## Task to complete
Show every line of the records below that contains the word "icon".
*** Opening Stored data ***
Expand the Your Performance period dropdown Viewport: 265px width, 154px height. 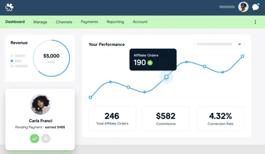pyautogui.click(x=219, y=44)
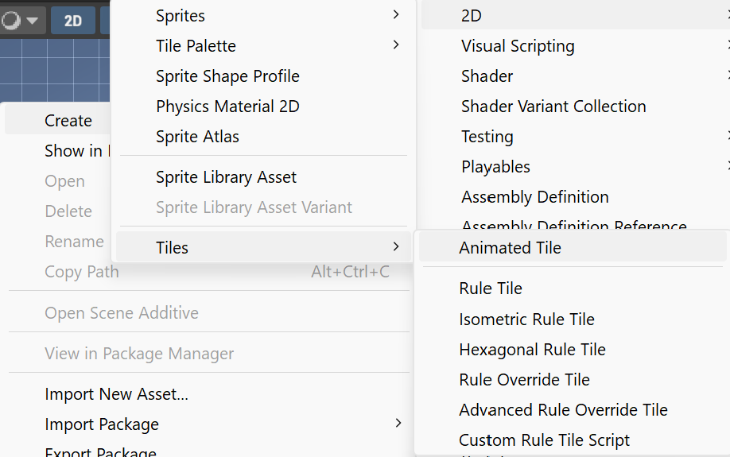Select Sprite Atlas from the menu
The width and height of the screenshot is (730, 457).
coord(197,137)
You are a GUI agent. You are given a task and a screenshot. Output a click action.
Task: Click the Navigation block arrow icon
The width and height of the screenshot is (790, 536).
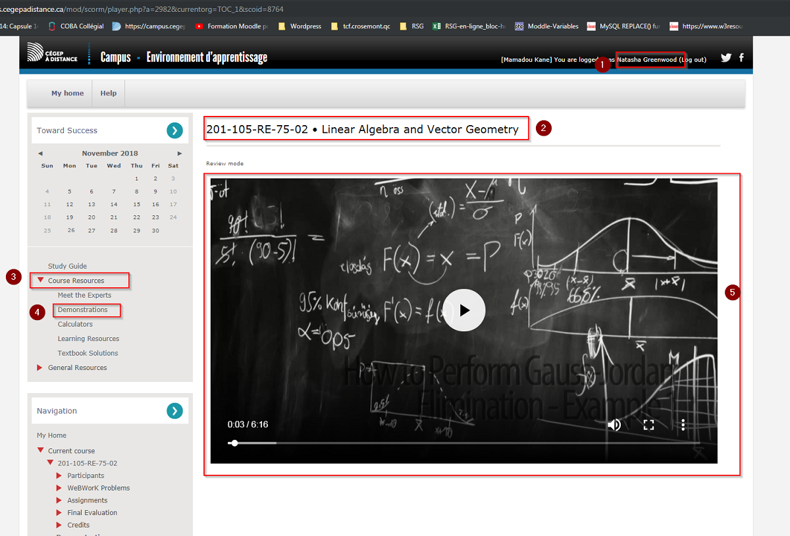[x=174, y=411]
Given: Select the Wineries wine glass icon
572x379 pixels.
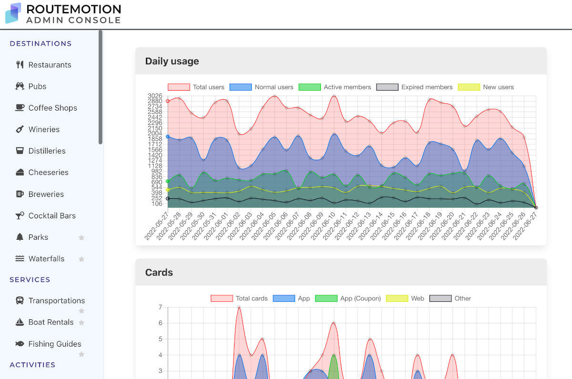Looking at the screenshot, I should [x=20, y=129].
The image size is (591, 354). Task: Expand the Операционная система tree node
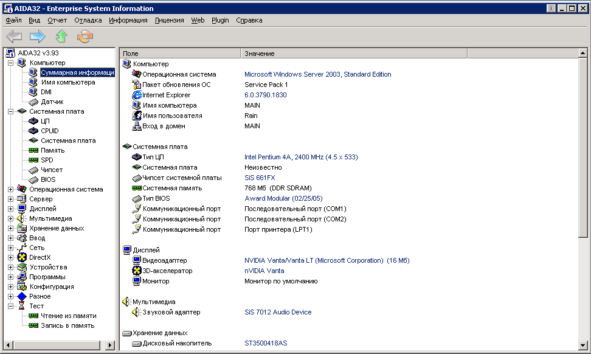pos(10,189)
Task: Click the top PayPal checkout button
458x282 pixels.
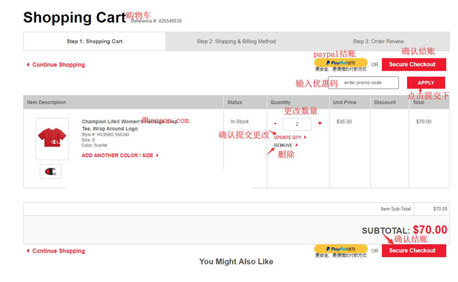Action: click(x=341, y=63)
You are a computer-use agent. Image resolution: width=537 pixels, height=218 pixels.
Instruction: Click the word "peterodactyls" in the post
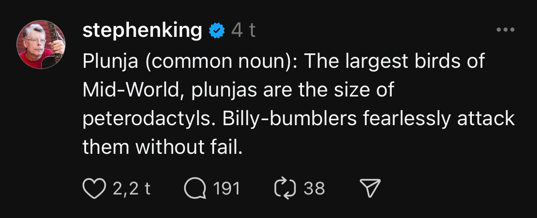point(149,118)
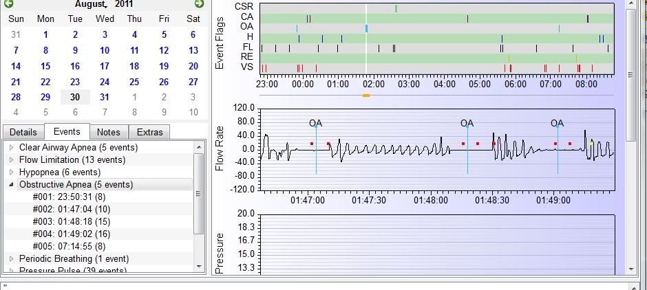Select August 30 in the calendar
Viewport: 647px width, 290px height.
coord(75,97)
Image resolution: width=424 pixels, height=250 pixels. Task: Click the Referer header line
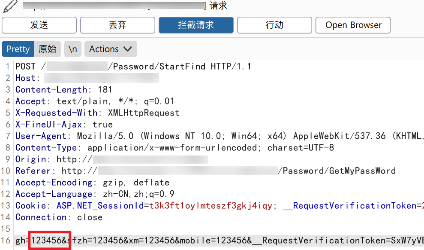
*** Closing Stored data ***
## Answer to this problem
Task: Click the Navigation block arrow icon
Given: Select the Wineries wine glass icon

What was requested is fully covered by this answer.